Tippoo Sultan's Incredible White-Man-Eating Tiger Toy-Machine!!! by Daljit Nagra
Daljit Nagra's second collection explores linguistic identity to exhilarating effect
Kate Kellaway
The Observer, Sunday 31 July 2011
Article history
The 18th-century automaton that inspired Nagra’s title poem. Photograph: V&A Images
Even the title is a pick-me-up: animated, garrulous, entertaining and breaking an unwritten rule (since when were three exclamation marks welcomed in poetry?). Daljit Nagra's 2007 debut, Look We Have Coming to Dover! (only one exclamation mark in those days), was received with joy and won the Forward prize for best first collection. (Anyone who hasn't read it should prepare to be wooed and wowed.) It described life in the UK for British-born Indians, and also a cheerful resistance to assimilation, an irrepressible spark.
In this second collection, Nagra, a secondary school English teacher, is concerned (as perhaps might be expected) with linguistic identity (how and where his work fits in). A handful of poems touch on this in the context of literary tradition and colonial history. But these seem nervously honourable offerings in comparison to the unselfconsciously brilliant poems that tell a story – written in a mix of Punjabi English (or Punglish) and an adopted mother tongue. No special pleading is necessary for the wonderful, contradictory combination of broken English and runaway fluency or the sheer exuberance with which words hit the page. It is a delight: brokenness made whole. Here is the opening of "Raju t'Wonder Dog!":
First good penny I spent in
'uddersfield
after t'shop, were on a sweet-as-
ladoos
alsatian, against me wife, Sapna's
wishes.
Reet from t'off there were grief cos
Beena,
what's Sapna's friend, were visitin' –
showin' off her reet bonny aubergine
sari
t'spit o'Meera Syal.
There is much going on here: the English slang "grief" and "t'spit o", all wrapped up in erratic grammar as the narrative gathers pace with Alsatian and aubergine sari converging. The poem becomes a moving overview of a childless marriage: beautiful, sad and tenderly comic.

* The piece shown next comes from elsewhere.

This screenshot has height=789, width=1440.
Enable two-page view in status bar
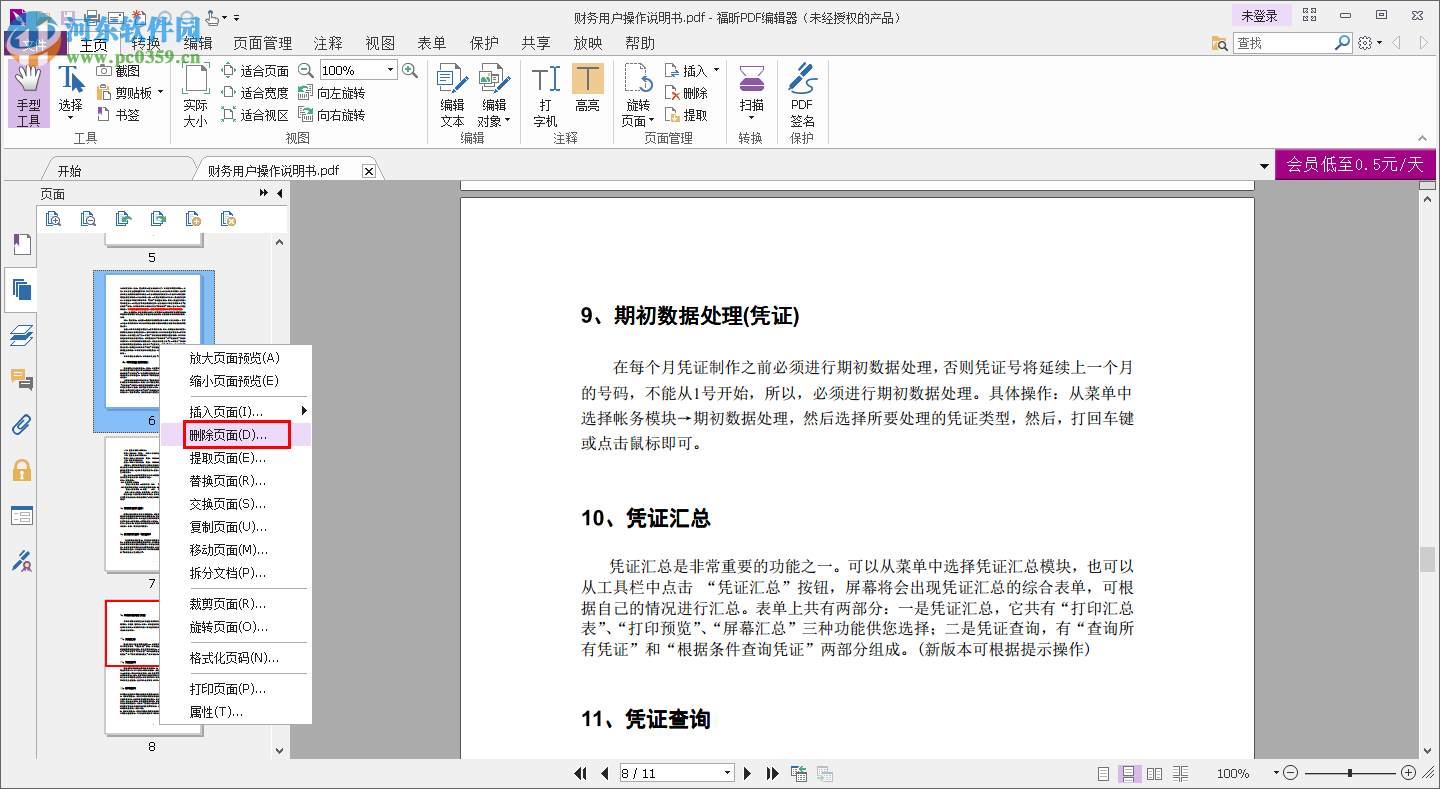point(1154,772)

Nagra is particularly attuned to domesticity and to the absurdity that is sometimes the flipside of love. His rumbustious "The Balcony Song of Raju and Jaswinder" is a modern Asian version of Romeo and Juliet. This is how Jaswinder sees off Raju's advances:
Go away dirty boy, yoo is bad bad
lover
we danced in di car to Bally Sagoo
on di way from Henley to Sutton Hoo
and I luv it up di flumes or di Alton
Tower!
These poems beg to be performed (or filmed – the Alton Tower scene too good to stay on paper). The reason for Jaswinder's rejection turns out to be that Raju has "… bin through di ladies/ like a rickshaw round New Delhi". It ends in a mutual recollection about losing more than hearts in Hampton Court maze.

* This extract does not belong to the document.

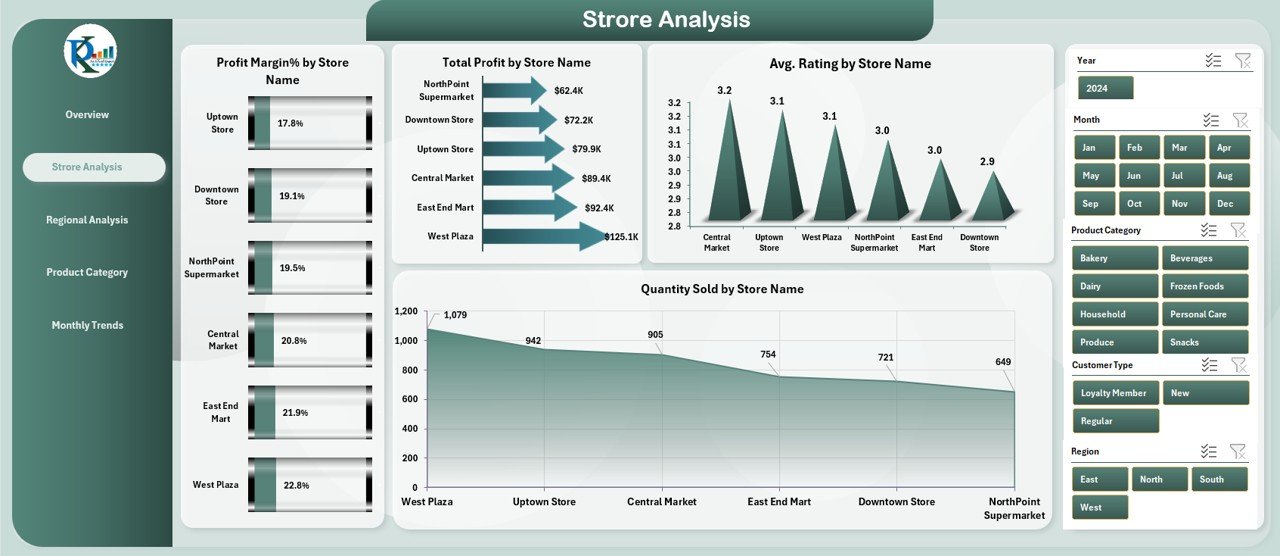Clear filter icon on Year slicer
This screenshot has height=556, width=1280.
pyautogui.click(x=1242, y=61)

Other lovers are at large (although large appears not to be the word) for the meanly endowed author of "Phallacy", who confides:
To tell the truth, I'm really not
well hung,
And thus I hide from mates my
prince's state
This conk is king of my poor
frame, no trunks
Would lunchbox find to bank a
lady's gaze.
The combination of delicacy, sauciness and nicely crafted verse is delicious.

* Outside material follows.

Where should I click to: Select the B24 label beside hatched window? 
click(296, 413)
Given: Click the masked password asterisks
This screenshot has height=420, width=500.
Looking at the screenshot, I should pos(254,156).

The title poem is inspired by an 18th-century automaton at the V&A that belonged to an Indian ruler and was made in symbolic opposition to the British. The tiger sinks his teeth into the neck of a supine wooden soldier. The witty inspiration is to translate the lion's last roar into a message. But make no mistake: Nagra's own fabulous "career in poems" has never been built on the "coolly imperial diction" he describes. His blood runs hot.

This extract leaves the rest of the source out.